Голос его звучал немного мечтательно, и он следил глазами за темным париком с короткими завитками, мелькавшим в толпе. Перед ним склонялись напудренные головы и белоснежные локоны — среди этих пышных волн то здесь, то там мелькали парики с розоватым оттенком — последний крик моды.
— Дуэль? Но с кем? — спросила я, ища глазами возле китайской куколки господина, которому могло бы взбрести в голову продолжить старую ссору.
— О, его здесь нет, — ответил Джейми, заметив и верно истолковав мой взгляд. — Он умер.
— Ты убил его? — Взволнованная, я произнесла эти слова громче, чем следовало бы. Несколько голов с любопытством обернулись в нашу сторону. Джейми подхватил меня под локоть и торопливо отвел к стеклянной створчатой двери.
— Потише, Саксоночка! Нет, я его не убивал. Хотел, — злобно добавил он, — но не убил. Он умер два года назад, от болезни горла. Джаред сказал.

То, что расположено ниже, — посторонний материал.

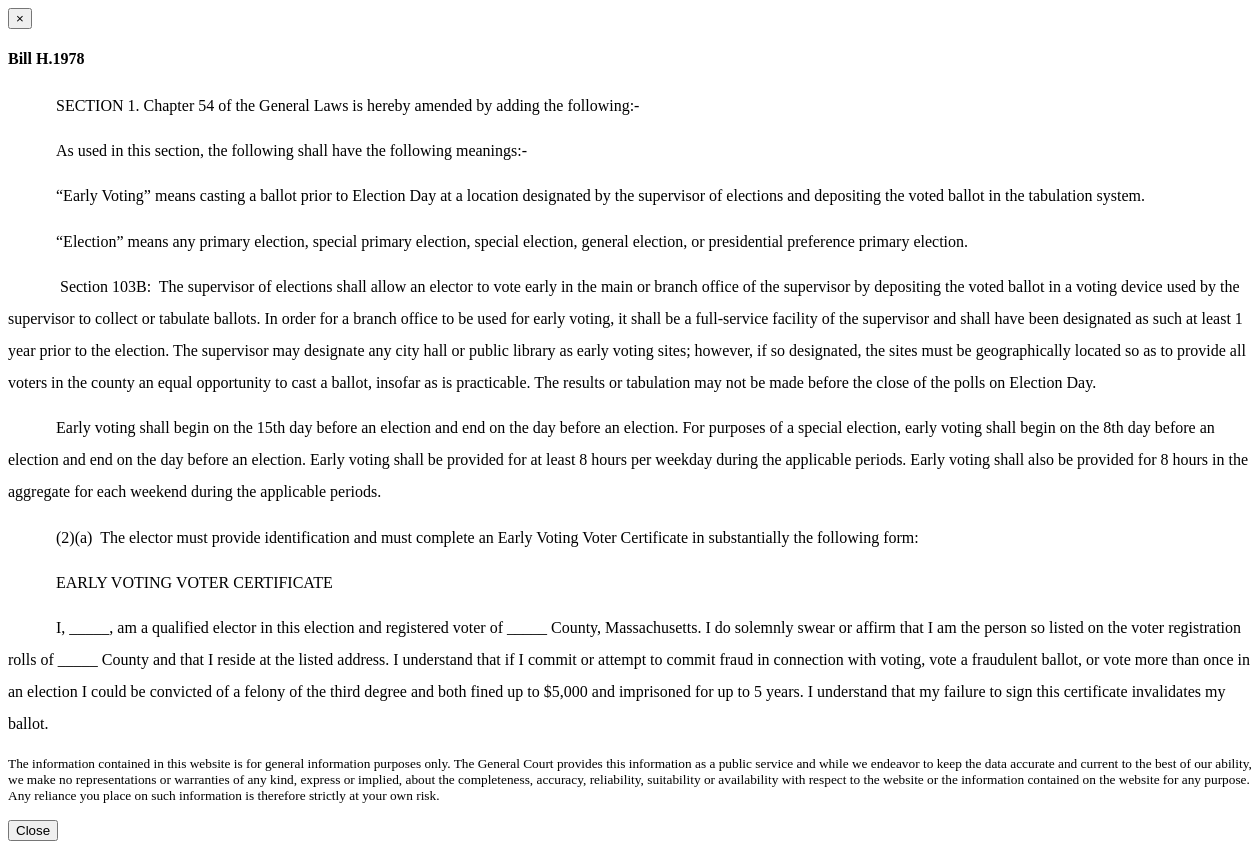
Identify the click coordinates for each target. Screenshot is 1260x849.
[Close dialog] (20, 18)
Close (33, 830)
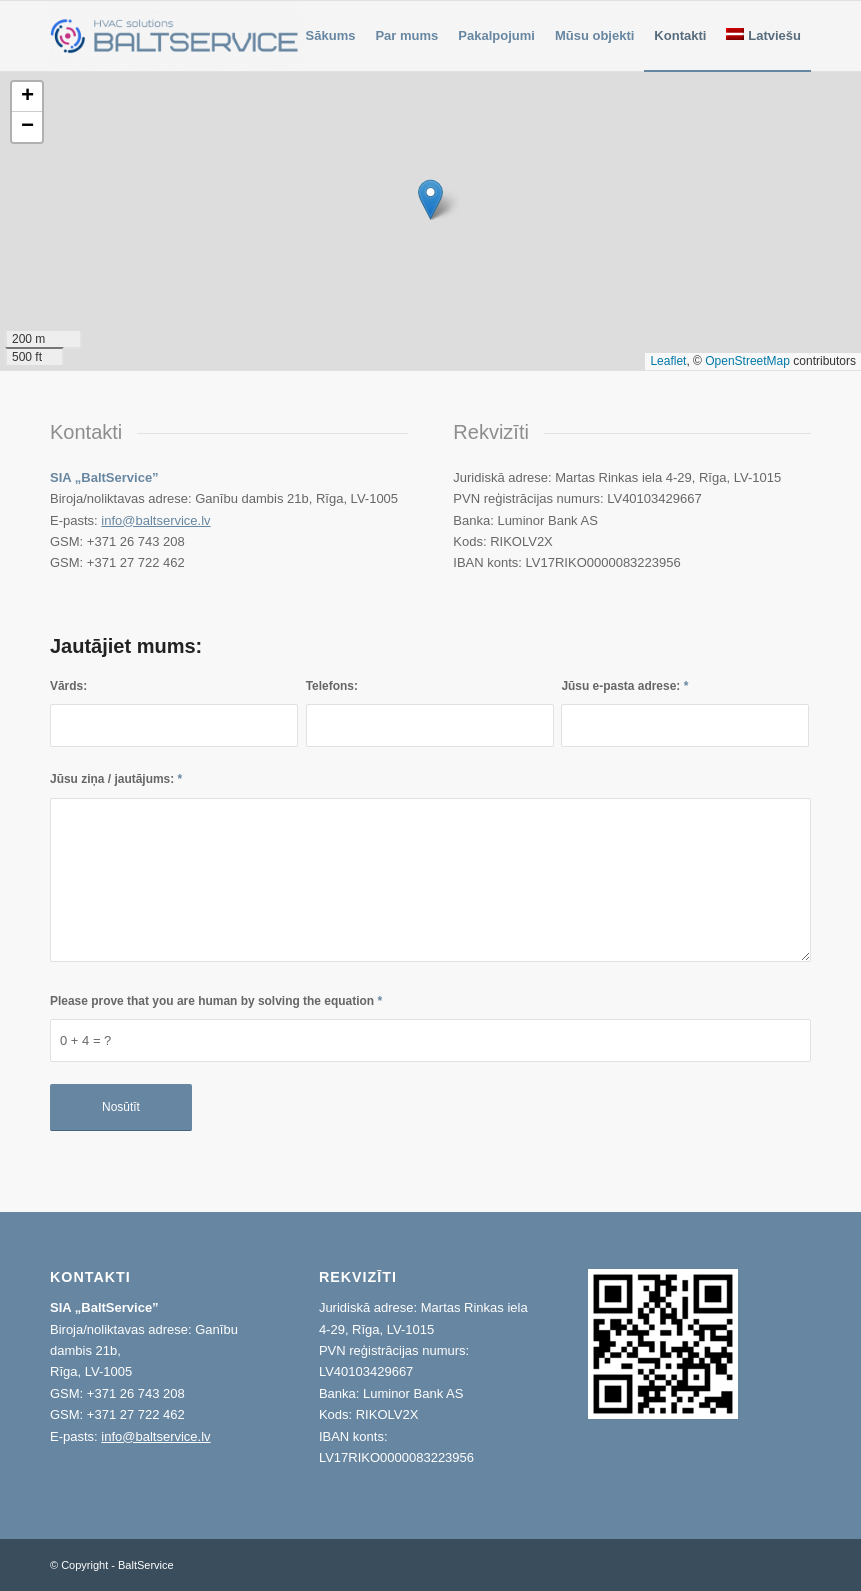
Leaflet (668, 361)
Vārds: (68, 686)
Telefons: (332, 686)
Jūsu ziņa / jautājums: (116, 779)
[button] (430, 199)
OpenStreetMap (747, 361)
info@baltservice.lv (155, 520)
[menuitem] (331, 36)
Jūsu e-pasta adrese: (624, 686)
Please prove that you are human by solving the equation (216, 1001)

Он вывел меня в сад, на аллею, освещенную фонарями. Их держали слуги, они стояли, словно швартовые тумбы, через каждые пять футов — от террасы до фонтана, которым заканчивалась аллея. В центре, над поблескивающей темной водой выступали туловища четырех дельфинов, поливающих струями довольно раздраженного на вид Тритона, пытавшегося отогнать их трезубцем, впрочем — безуспешно.
— Ну, не томи же меня! — настаивала я, когда мы удалились от террасы на достаточное расстояние. — Что произошло?
— Ладно, так и быть. — Он вздохнул. — Ты, наверное, заметила, что эта Аннализ довольно хорошенькая?
— Правда? Ну, раз уж даже ты так считаешь, придется, видно, признать этот факт, — нарочито ласковым тоном заметила я. При этом глаза мои злобно сверкнули, а рот искривила ироническая усмешка.
— Да. Так вот… Я был в Париже не единственным кавалером, придерживающимся этого мнения. Я совершенно потерял голову. Бродил словно в тумане, караулил на улице, в надежде увидеть, как она выходит из дома и садится в карету. Джаред говорил, что камзол болтался на мне как на вешалке, и вообще я походил на воронье пугало с всклокоченными волосами. — Он бессознательно провел рукой по волосам, прикоснулся к безупречно аккуратному узелку, связанному синей ленточкой и лежащему на шее. — Забывал есть…
— Забывал есть? Господи, похоже, дела твои были действительно плохи, — заметила я.